La démonstration brillante joue au chamboule-tout sans s’abandonner à la critique sarcastique. Elle laisse toutefois émerger deux regrets. En premier lieu, alors que l’imbrication des acteurs et les jeux d’échelles de l’organisation territoriale ont pesé sur les dérives dénoncées, le regret est qu’ils paraissent être les grands oubliés de la déconstruction d’un système qui atteint aujourd’hui ses limites. En second lieu, alors que les agences d’urbanisme et la communauté épistémique constituée autour d’elles contribuent à la circulation des modèles urbains dans les pays des Suds, un chapitre supplémentaire n’aurait-il pas permis de parfaire la vision critique des conséquences de ces modèles ?
Cathédrale de Bordeaux
A la lumière de la COVID-19, sans attendre un illusoire jour d’après, l’urbanisme et l’aménagement des territoires n’induisent-ils pas, ici et maintenant, pour les élites et pour tout citoyen, la nécessité de s’émanciper d’une administration technocratique hors sol. Espère en ton courage, selon l’expression de Pierre Corneille, n’est-ce pas l’invitation faite à chaque lecteur pour résister aux injonctions bureaucratiques qui prospèrent dans son ombre ?

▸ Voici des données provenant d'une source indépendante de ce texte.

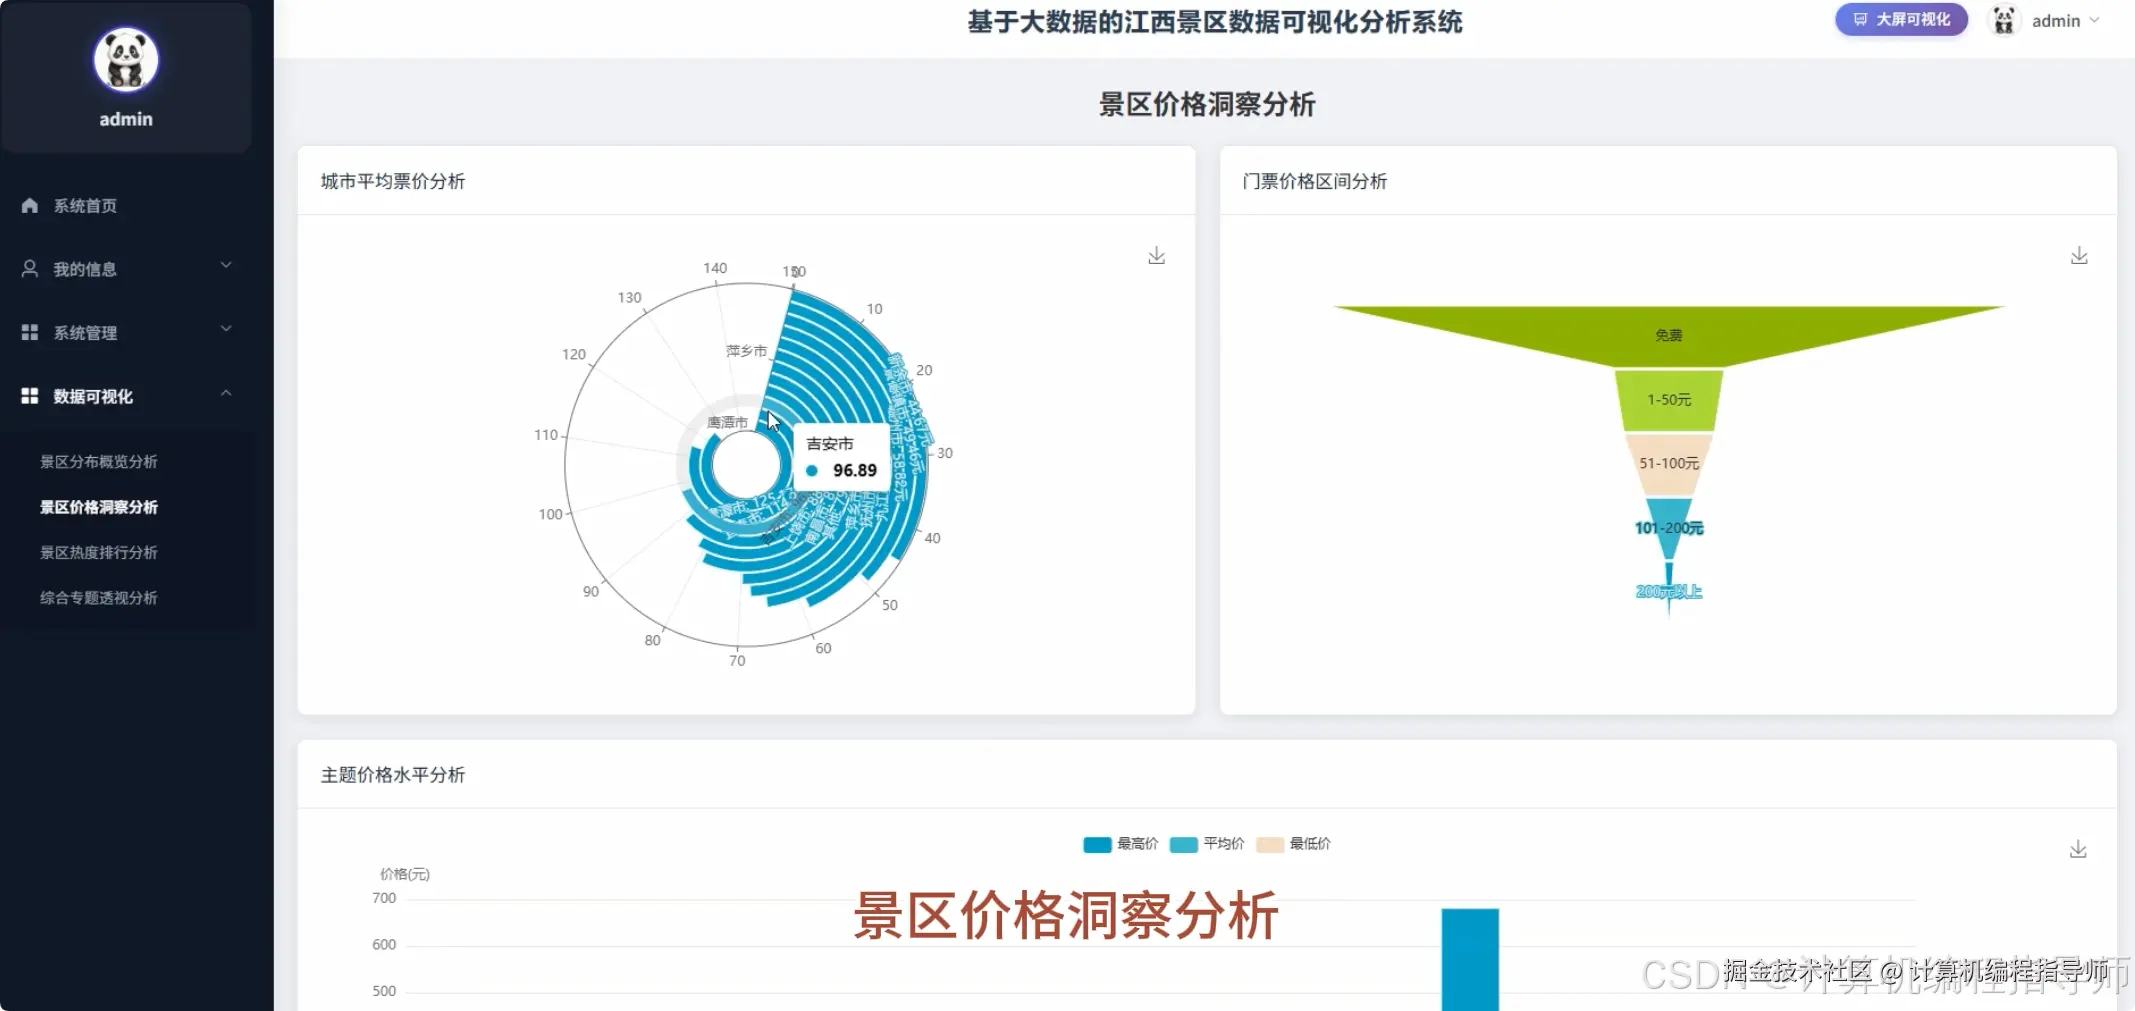Screen dimensions: 2135x1011
Task: Select the 系统首页 home icon
Action: pyautogui.click(x=28, y=205)
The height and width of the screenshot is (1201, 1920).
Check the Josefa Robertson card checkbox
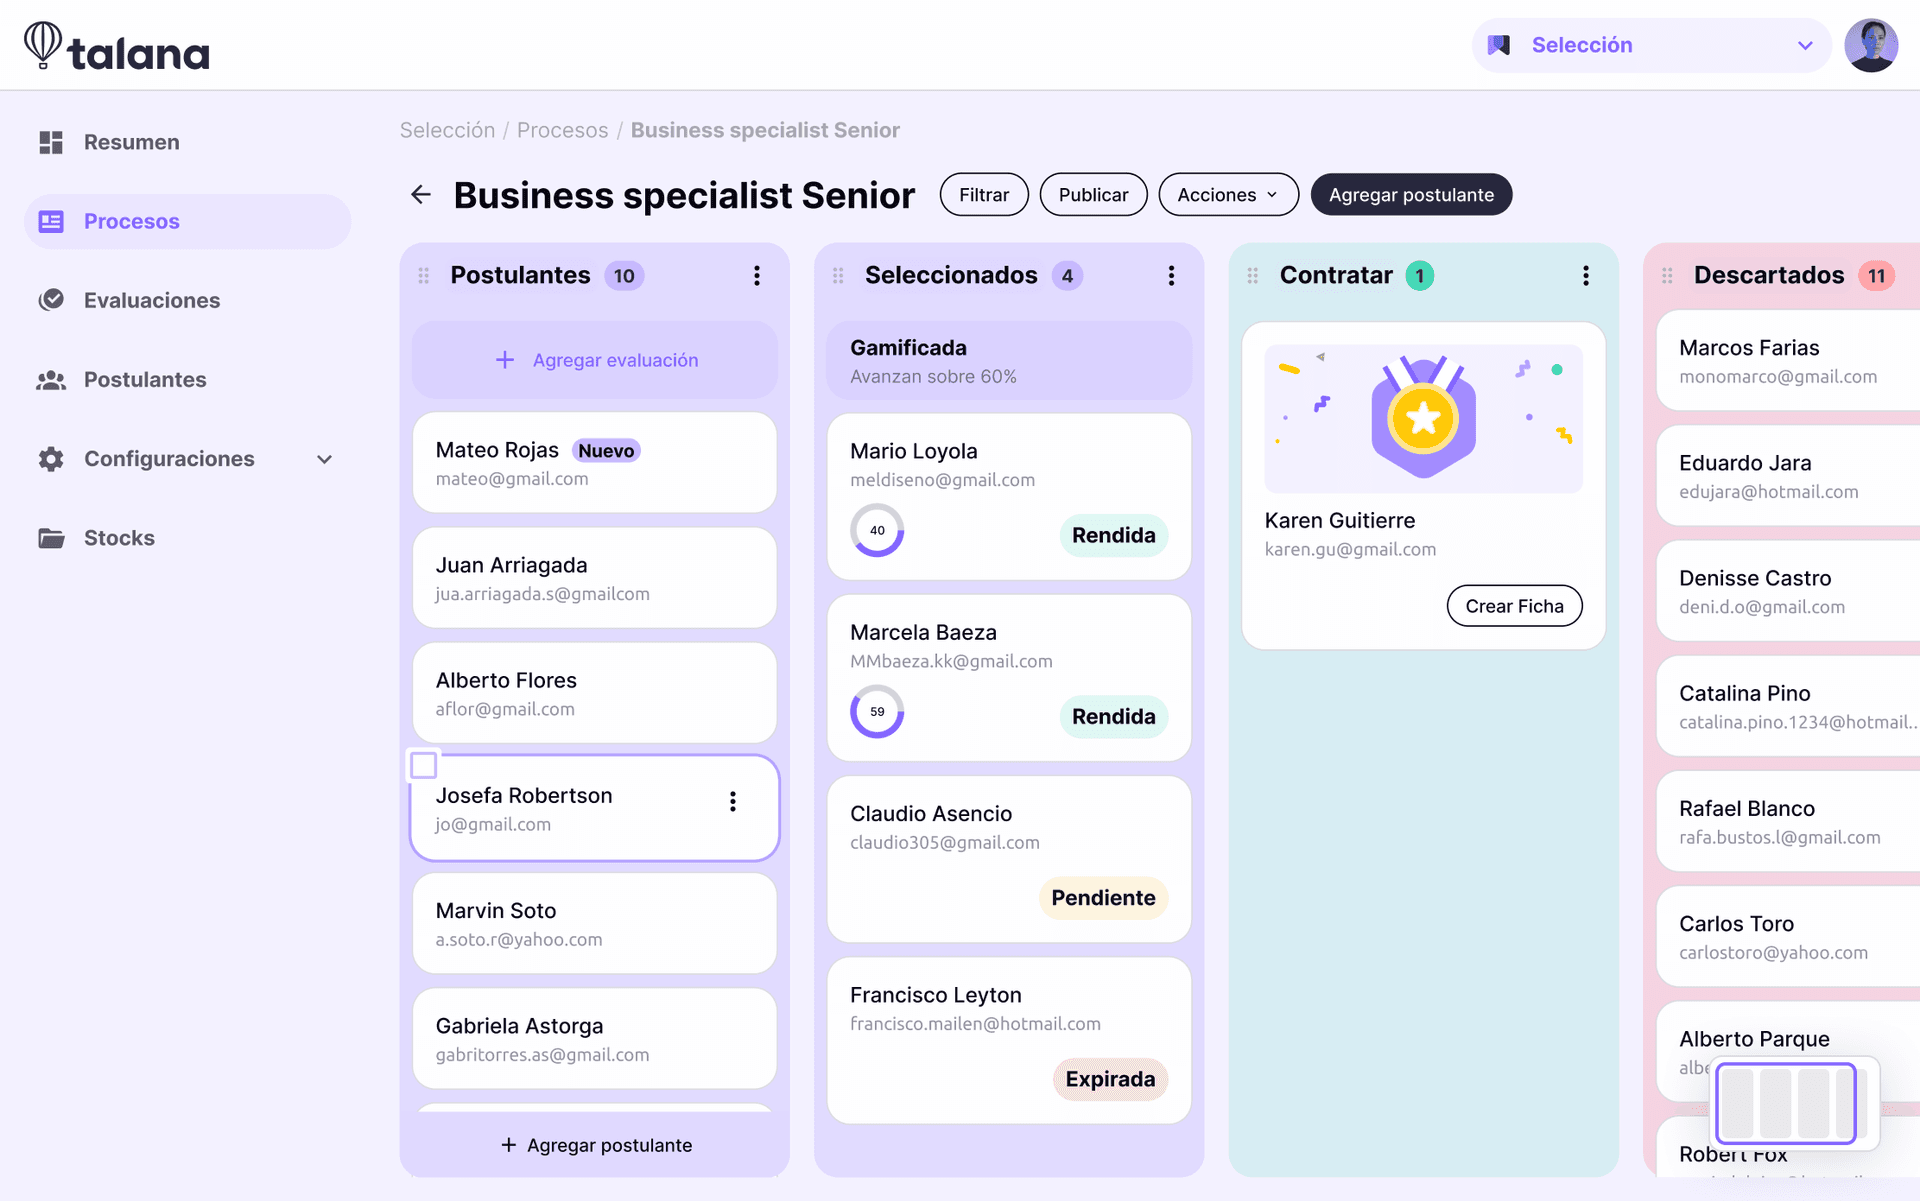pos(424,766)
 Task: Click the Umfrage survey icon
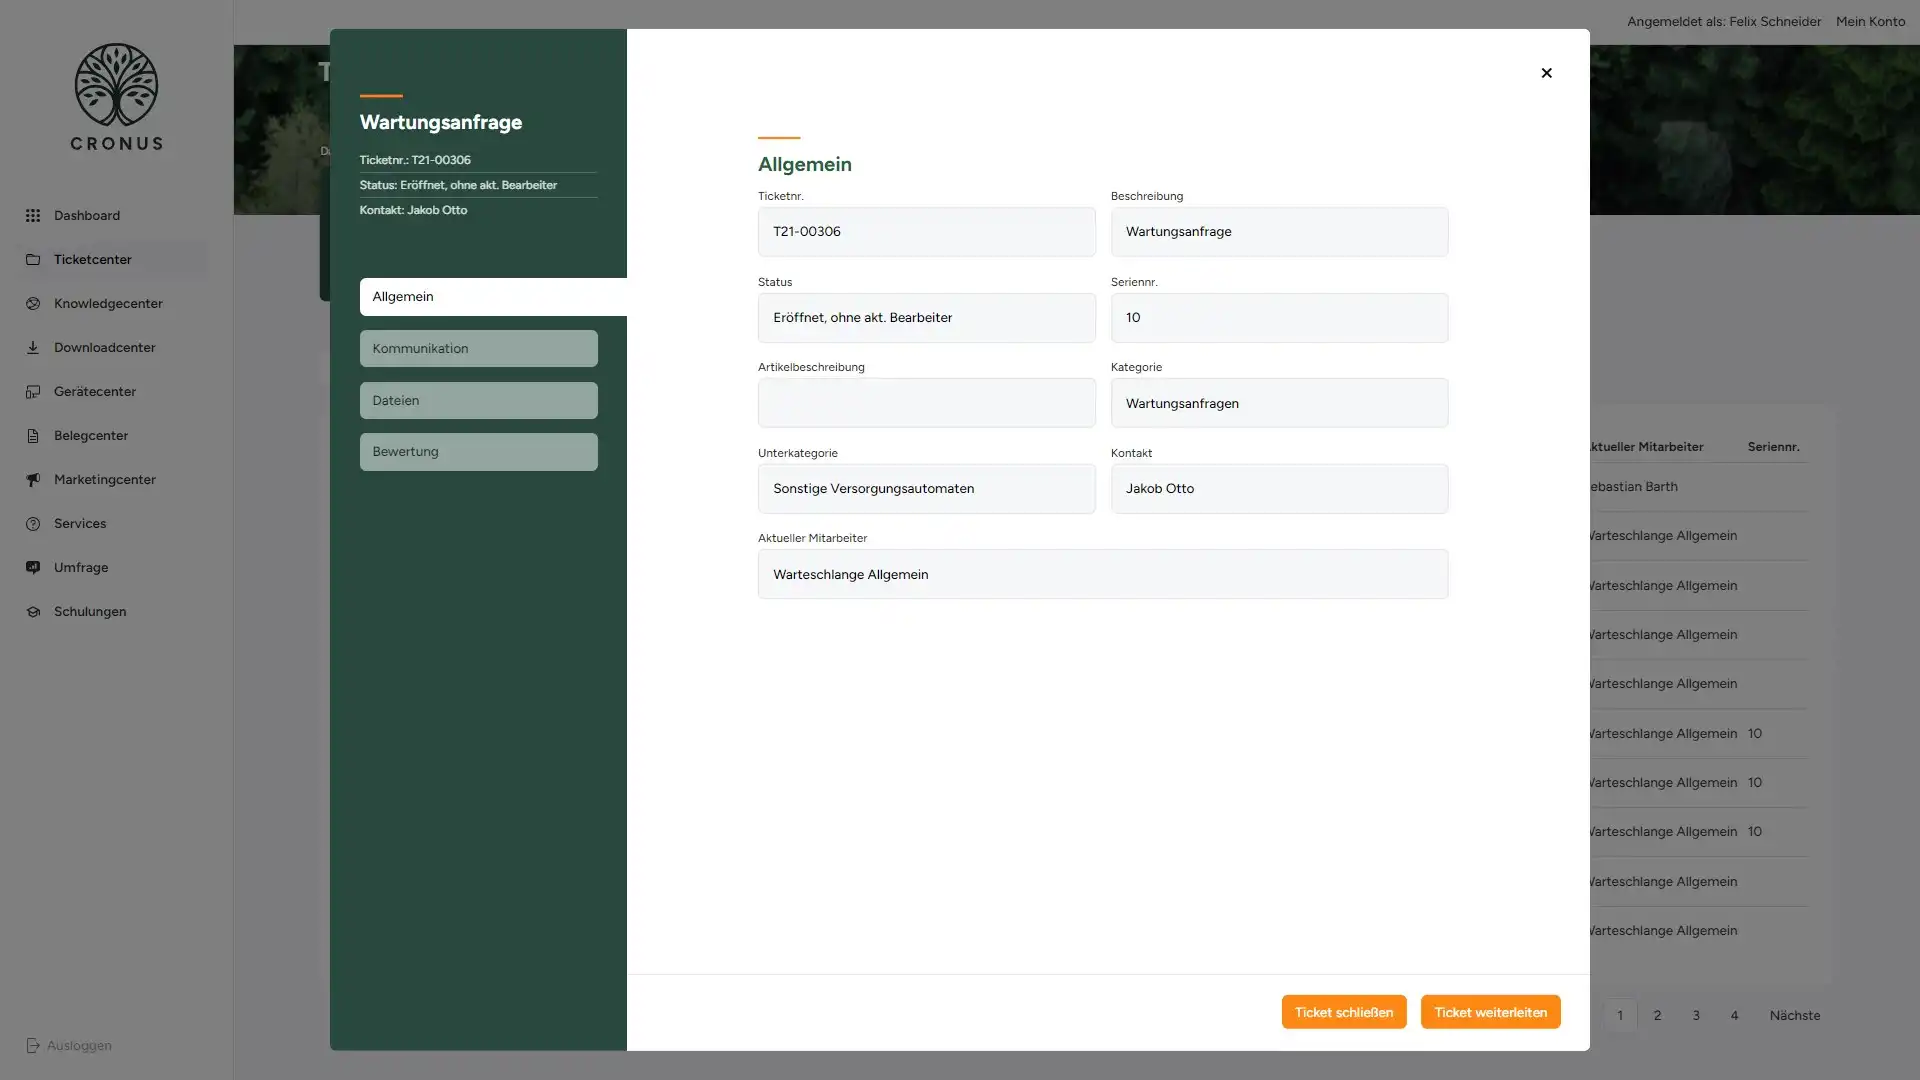pyautogui.click(x=33, y=568)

Ce n’est pas le moindre mérite de Jean-Marc Offner – l’élégance intellectuelle est une denrée suffisamment rare dans le monde académique pour devoir être saluée – d’avoir inclus, en fin d’ouvrage, un utile glossaire des termes, acronymes et jargons de la pensée urbanistique et aménagiste dominante. Pour les promotions à venir d’étudiants et pour les collectifs citoyens, briser la barrière érigée par ces jargons n’est-il pas un préalable indispensable pour faire circuler les moyens et les techniques leur permettant de maitriser les territoires dans lesquels ils vivent ?
Bruno Loustalet est doctorant au laboratoire RIVES (ENTPE, UMR EVS, Université de Lyon). Il travaille sur les régimes politiques qui se sont constitués dans les territoires périurbains, à partir notamment d’une analyse des politiques de développement économique. Il a été maire de Thil, dans l’Ain (2008-2020).